# problème d'installation disque dur externe



## guillaume dufour (16 Février 2010)

Bonjour, j'ai acheté sur Amazon un DDE "Seagate - Expansion - ST305004EXD101-RK" affiché compatible mac OS X.
Sur l'emballage reçue, la compatibilité annoncée n'est plus affichée, mais la référence de produit est la même.
Quand je branche le DDE sur son alimentation et   sur le mac, il m'affiche un dossier sur le bureau qui s'appelle "expansion drive" qui je suppose doit être le pilote.
Quand j'ouvre ce dossier, j'y trouve un autorun.inf, 2 dossiers (Seagate et System Volume Information) et un SetUp.exe ; quand je lance ce dernier, il m'affiche : "The destination folder "/Volumes/Expansion Drive" is on a locked volume. Please select another destination."
Et si je choisis un autre fichiers de destination, j'ai droit à "The destination folder "/Volumes/Expansion Drive" is on a locked volume.

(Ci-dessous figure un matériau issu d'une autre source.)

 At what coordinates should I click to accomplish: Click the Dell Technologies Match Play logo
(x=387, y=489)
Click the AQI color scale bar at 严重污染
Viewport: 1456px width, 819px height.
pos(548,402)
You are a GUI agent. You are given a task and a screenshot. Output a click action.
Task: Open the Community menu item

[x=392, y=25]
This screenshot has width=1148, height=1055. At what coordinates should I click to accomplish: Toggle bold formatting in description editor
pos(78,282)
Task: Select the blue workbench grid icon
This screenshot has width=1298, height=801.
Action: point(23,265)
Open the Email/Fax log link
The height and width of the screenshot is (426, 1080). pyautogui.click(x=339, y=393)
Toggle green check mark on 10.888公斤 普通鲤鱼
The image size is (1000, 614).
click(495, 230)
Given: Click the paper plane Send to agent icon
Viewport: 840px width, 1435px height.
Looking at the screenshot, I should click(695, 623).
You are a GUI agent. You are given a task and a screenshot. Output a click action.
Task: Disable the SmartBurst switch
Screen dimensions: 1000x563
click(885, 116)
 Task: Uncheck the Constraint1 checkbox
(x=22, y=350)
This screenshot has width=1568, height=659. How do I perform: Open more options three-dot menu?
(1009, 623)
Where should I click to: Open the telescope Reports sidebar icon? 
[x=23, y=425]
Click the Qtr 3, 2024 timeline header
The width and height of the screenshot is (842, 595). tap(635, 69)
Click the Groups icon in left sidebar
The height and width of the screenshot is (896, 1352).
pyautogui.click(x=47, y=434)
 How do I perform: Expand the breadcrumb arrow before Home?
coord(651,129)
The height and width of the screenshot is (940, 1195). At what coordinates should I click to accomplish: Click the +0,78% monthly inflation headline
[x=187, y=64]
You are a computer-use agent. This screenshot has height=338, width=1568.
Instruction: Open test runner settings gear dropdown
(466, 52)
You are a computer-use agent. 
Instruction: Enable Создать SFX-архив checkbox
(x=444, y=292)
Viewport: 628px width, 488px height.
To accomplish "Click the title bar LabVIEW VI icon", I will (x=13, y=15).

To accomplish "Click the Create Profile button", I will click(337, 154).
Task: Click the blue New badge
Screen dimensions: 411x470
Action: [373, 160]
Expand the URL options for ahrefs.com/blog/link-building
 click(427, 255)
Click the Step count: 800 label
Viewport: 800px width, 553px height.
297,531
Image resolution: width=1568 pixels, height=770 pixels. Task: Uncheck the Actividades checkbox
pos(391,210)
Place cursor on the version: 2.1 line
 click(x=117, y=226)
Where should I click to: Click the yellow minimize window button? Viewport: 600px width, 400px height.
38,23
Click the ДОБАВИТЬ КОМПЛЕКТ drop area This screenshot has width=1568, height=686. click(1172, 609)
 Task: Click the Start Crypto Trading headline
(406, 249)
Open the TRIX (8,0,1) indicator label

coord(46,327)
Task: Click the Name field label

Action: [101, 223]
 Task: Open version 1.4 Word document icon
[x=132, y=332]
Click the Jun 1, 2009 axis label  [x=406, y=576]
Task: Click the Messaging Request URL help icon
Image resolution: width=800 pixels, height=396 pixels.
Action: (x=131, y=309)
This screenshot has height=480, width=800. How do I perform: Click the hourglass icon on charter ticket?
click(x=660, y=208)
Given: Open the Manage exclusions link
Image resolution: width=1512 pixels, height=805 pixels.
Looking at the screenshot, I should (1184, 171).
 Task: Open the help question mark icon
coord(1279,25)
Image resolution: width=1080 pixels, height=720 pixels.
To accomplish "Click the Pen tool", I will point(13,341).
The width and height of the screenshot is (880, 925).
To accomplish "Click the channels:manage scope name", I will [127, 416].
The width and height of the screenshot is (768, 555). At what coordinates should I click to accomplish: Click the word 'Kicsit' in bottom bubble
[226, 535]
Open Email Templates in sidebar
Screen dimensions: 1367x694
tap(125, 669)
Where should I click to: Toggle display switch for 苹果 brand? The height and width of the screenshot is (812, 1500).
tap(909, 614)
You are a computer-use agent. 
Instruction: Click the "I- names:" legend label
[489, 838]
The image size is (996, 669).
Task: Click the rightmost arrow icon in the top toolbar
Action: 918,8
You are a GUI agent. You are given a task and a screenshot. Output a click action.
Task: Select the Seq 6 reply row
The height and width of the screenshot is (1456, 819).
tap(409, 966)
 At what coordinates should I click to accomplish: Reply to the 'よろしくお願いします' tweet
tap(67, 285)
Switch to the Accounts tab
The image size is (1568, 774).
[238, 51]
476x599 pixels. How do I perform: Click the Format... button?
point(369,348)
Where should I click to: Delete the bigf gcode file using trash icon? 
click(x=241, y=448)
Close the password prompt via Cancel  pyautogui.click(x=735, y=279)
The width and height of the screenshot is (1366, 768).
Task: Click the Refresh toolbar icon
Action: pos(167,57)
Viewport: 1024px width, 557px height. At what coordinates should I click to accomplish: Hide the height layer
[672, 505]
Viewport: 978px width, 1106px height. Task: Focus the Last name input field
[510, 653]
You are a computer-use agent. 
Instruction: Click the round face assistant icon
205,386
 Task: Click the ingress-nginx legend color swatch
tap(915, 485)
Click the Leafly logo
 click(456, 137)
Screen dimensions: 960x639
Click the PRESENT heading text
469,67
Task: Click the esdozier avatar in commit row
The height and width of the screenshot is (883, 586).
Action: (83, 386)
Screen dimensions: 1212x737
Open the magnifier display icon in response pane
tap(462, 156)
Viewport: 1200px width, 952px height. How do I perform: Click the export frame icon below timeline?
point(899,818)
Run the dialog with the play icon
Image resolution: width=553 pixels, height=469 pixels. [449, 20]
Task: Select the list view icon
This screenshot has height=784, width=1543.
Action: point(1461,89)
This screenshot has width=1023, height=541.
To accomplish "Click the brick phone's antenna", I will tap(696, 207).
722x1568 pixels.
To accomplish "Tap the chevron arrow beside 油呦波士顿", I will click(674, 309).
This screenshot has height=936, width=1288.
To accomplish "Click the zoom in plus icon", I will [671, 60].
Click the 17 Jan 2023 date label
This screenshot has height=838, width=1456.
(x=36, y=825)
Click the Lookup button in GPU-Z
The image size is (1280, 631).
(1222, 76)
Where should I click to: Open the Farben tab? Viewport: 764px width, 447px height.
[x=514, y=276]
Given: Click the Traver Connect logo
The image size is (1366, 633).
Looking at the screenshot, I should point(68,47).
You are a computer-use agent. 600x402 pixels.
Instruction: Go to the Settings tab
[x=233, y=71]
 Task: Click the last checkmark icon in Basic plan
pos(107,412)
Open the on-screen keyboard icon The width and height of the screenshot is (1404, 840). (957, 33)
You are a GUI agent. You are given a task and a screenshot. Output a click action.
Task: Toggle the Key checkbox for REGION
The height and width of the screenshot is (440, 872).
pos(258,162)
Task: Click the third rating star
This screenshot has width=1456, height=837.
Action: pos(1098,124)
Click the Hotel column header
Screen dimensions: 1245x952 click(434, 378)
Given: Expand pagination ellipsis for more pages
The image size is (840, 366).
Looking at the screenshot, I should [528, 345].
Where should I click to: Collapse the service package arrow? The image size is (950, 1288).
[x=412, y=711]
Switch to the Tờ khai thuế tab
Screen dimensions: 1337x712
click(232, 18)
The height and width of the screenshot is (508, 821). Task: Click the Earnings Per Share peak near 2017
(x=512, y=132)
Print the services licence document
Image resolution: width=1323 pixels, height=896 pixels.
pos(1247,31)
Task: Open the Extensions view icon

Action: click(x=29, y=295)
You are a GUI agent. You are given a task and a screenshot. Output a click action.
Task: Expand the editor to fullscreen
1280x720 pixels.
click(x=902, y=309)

Please select another destination."
Quelqu'un peut-il m'aider ?
dernière info : le DDE fonctionne bien sur PC
merci d'avance


----------



## guillaume dufour (16 Février 2010)

Personne qui peut m'aider ?


----------



## boninmi (16 Février 2010)

setup.exe est un exécutable Windows.

Tu veux utiliser ton DDE sous Windows ou sous Mac OS X ou sous les deux ?
"Utilitaire de disque" le voit-il ?

Utilisation sous Mac OS X -> formater en Mac OS X étendu (journalisé)
Utilisation sous Windows ou les deux -> formater en MSDOS

(au moyen de Utilitaire de disque).


----------



## pascalformac (16 Février 2010)

+1
quand on achete un DD externe , le premier reflexe est de le formater soi même pour ses besoins
ne pas se fier aux réglages usine


----------



## guillaume dufour (16 Février 2010)

problème résolu
merci beaucoup pour votre aide


----------



## pascalformac (17 Février 2010)

et pour aider les lecteurs suivants qui auraient le même souci ( ou le même DD)

résolu comment?


----------



## guillaume dufour (17 Février 2010)

comme me l'a expliqué Boninmi : en formatant le DDE depuis l'utilitaire de disque ; çà prend 5 minutes, et après tout roule
encore merci


----------



## XClone (18 Février 2010)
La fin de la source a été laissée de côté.